**What you should do:**
What's wanted is the full listing, reproduced exactly.
--- Given data Enclosed Below ---
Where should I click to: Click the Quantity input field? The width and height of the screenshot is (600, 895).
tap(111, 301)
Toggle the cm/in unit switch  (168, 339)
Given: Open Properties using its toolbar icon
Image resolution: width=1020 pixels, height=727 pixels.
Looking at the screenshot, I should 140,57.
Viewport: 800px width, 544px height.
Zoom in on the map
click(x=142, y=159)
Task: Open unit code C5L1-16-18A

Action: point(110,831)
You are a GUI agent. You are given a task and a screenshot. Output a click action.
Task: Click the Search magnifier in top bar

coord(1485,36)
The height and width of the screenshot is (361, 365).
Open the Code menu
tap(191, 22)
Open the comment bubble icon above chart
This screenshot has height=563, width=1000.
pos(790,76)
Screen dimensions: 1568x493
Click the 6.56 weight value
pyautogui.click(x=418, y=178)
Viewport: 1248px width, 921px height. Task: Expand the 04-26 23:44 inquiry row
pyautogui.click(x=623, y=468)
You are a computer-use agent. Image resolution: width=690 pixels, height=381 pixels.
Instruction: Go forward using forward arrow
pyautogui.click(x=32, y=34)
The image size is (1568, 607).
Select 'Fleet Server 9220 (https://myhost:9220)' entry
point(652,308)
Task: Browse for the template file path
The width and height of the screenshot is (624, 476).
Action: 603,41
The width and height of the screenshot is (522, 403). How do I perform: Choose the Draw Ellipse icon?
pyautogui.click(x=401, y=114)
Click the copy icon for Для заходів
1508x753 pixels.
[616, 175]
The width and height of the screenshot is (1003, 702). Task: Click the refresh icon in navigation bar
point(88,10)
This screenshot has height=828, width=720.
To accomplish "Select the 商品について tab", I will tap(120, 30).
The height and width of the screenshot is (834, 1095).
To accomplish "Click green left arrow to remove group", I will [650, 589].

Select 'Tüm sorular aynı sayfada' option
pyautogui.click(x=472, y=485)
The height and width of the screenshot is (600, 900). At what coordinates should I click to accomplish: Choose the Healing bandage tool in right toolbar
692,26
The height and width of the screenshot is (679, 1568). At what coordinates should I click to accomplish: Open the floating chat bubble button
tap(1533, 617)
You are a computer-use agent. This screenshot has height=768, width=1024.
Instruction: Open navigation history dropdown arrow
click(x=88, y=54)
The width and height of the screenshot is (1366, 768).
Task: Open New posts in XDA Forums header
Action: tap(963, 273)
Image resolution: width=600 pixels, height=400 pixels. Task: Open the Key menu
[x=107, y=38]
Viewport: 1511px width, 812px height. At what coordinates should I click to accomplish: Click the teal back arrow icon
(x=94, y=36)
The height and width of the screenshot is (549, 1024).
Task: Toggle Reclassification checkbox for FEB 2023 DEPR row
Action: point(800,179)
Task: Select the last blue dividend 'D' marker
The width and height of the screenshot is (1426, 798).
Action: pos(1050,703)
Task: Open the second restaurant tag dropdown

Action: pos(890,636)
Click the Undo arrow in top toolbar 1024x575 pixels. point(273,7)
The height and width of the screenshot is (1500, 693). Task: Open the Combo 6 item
--- End of Enclosed Given data ---
**Solved exercise:**
Where should I click to: Click the Quantity input field? The width and height of the screenshot is (600, 895).
tap(111, 301)
Toggle the cm/in unit switch  (168, 339)
Given: Open Properties using its toolbar icon
Image resolution: width=1020 pixels, height=727 pixels.
Looking at the screenshot, I should 140,57.
Viewport: 800px width, 544px height.
Zoom in on the map
click(x=142, y=159)
Task: Open unit code C5L1-16-18A

Action: point(110,831)
You are a GUI agent. You are given a task and a screenshot. Output a click action.
Task: Click the Search magnifier in top bar

coord(1485,36)
The height and width of the screenshot is (361, 365).
Open the Code menu
tap(191, 22)
Open the comment bubble icon above chart
This screenshot has height=563, width=1000.
pos(790,76)
Screen dimensions: 1568x493
Click the 6.56 weight value
pyautogui.click(x=418, y=178)
Viewport: 1248px width, 921px height. Task: Expand the 04-26 23:44 inquiry row
pyautogui.click(x=623, y=468)
You are a computer-use agent. Image resolution: width=690 pixels, height=381 pixels.
Instruction: Go forward using forward arrow
pyautogui.click(x=32, y=34)
The image size is (1568, 607).
Select 'Fleet Server 9220 (https://myhost:9220)' entry
point(652,308)
Task: Browse for the template file path
The width and height of the screenshot is (624, 476).
Action: 603,41
The width and height of the screenshot is (522, 403). How do I perform: Choose the Draw Ellipse icon?
pyautogui.click(x=401, y=114)
Click the copy icon for Для заходів
1508x753 pixels.
[616, 175]
The width and height of the screenshot is (1003, 702). Task: Click the refresh icon in navigation bar
point(88,10)
This screenshot has height=828, width=720.
To accomplish "Select the 商品について tab", I will tap(120, 30).
The height and width of the screenshot is (834, 1095).
To accomplish "Click green left arrow to remove group", I will [650, 589].

Select 'Tüm sorular aynı sayfada' option
pyautogui.click(x=472, y=485)
The height and width of the screenshot is (600, 900). At what coordinates should I click to accomplish: Choose the Healing bandage tool in right toolbar
692,26
The height and width of the screenshot is (679, 1568). At what coordinates should I click to accomplish: Open the floating chat bubble button
tap(1533, 617)
You are a computer-use agent. This screenshot has height=768, width=1024.
Instruction: Open navigation history dropdown arrow
click(x=88, y=54)
The width and height of the screenshot is (1366, 768).
Task: Open New posts in XDA Forums header
Action: tap(963, 273)
Image resolution: width=600 pixels, height=400 pixels. Task: Open the Key menu
[x=107, y=38]
Viewport: 1511px width, 812px height. At what coordinates should I click to accomplish: Click the teal back arrow icon
(x=94, y=36)
The height and width of the screenshot is (549, 1024).
Task: Toggle Reclassification checkbox for FEB 2023 DEPR row
Action: point(800,179)
Task: Select the last blue dividend 'D' marker
The width and height of the screenshot is (1426, 798).
Action: pos(1050,703)
Task: Open the second restaurant tag dropdown

Action: pos(890,636)
Click the Undo arrow in top toolbar 1024x575 pixels. point(273,7)
The height and width of the screenshot is (1500, 693). Task: Open the Combo 6 item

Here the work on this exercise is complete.